> **What is needed**: Reproduce word for word the section of the Microsoft Ignite 2019 article below that begins with the words containing "As the dust" and ends with "a single place.".

By Dan Sheridan
Attended by a crowd of over 25,000 earlier this month, Microsoft Ignite 2019 put the tech giant’s Azure platform at the forefront of proceedings, with the cloud-based service arguably the star of the show at the Florida event.
The annual showcase gathering, which took place in Orlando between November 4–8, was attended by the usual mix of IT pros, developers and industry insiders from across the Microsoft community, and they were treated to a number of reveals and announcements—many of which focused heavily on the Azure brand.
Perhaps not surprisingly, Ignite was something of a news fest, with numerous sessions and workshops aimed at bringing attendees up to speed with developments in what is an ever-changing, ever-evolving sphere.
As the dust settles on another year, we couldn’t think of a better time to take an up-close look at the topics and talking points that grabbed all the headlines at the Orange County Convention Center.
So here, in no particular order, are six things we learned from Microsoft Ignite 2019. Let’s start with Azure:
One of Microsoft’s box-seat announcements was the introduction of Azure Arc—in short, the company’s answer to AWS Outposts and Google Anthos.
Providing users with a single Azure interface through which to manage a multitude of clouds, including Amazon Web Services and Google Cloud, as well as databases, Kubernetes clusters, and servers, Arc extends the ability to organize and govern from a single place.
Essentially, we’re looking at a single control center that allows central management across on-premises, multi-cloud and edge, while also facilitating an expansion of Azure Stack offerings.
According to Azure Corporate Vice President Julia White, Microsoft has “taken a significant leap forward to enable customers to move from just hybrid cloud to truly deliver innovation anywhere with Azure.
“Arc is a set of technologies that unlocks new hybrid scenarios for customers by bringing Azure services and management to any infrastructure.”
Azure Arc for management of Windows and Linux servers on any infrastructure is available in preview now, while Azure Arc for management of Kubernetes clusters is available in preview.
Promoted as “simply unmatched” and “truly limitless” by Microsoft, Azure Synapse Analytics essentially brings together data warehousing and big data analytics to allow enterprises scope and freedom when querying data.

> **Dataset excerpt**:

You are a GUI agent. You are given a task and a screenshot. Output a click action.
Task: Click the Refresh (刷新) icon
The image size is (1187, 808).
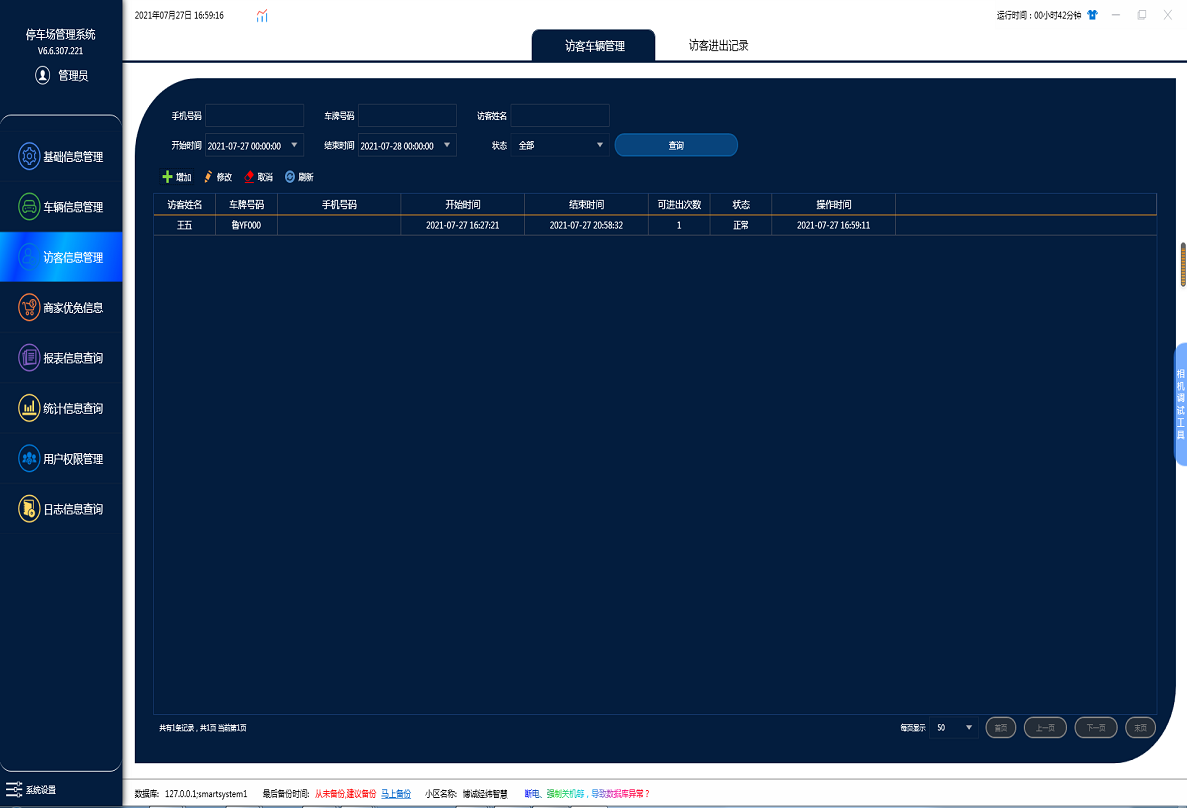(x=290, y=177)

> **Reply to the exercise**:
As the dust settles on another year, we couldn’t think of a better time to take an up-close look at the topics and talking points that grabbed all the headlines at the Orange County Convention Center.
So here, in no particular order, are six things we learned from Microsoft Ignite 2019. Let’s start with Azure:
One of Microsoft’s box-seat announcements was the introduction of Azure Arc—in short, the company’s answer to AWS Outposts and Google Anthos.
Providing users with a single Azure interface through which to manage a multitude of clouds, including Amazon Web Services and Google Cloud, as well as databases, Kubernetes clusters, and servers, Arc extends the ability to organize and govern from a single place.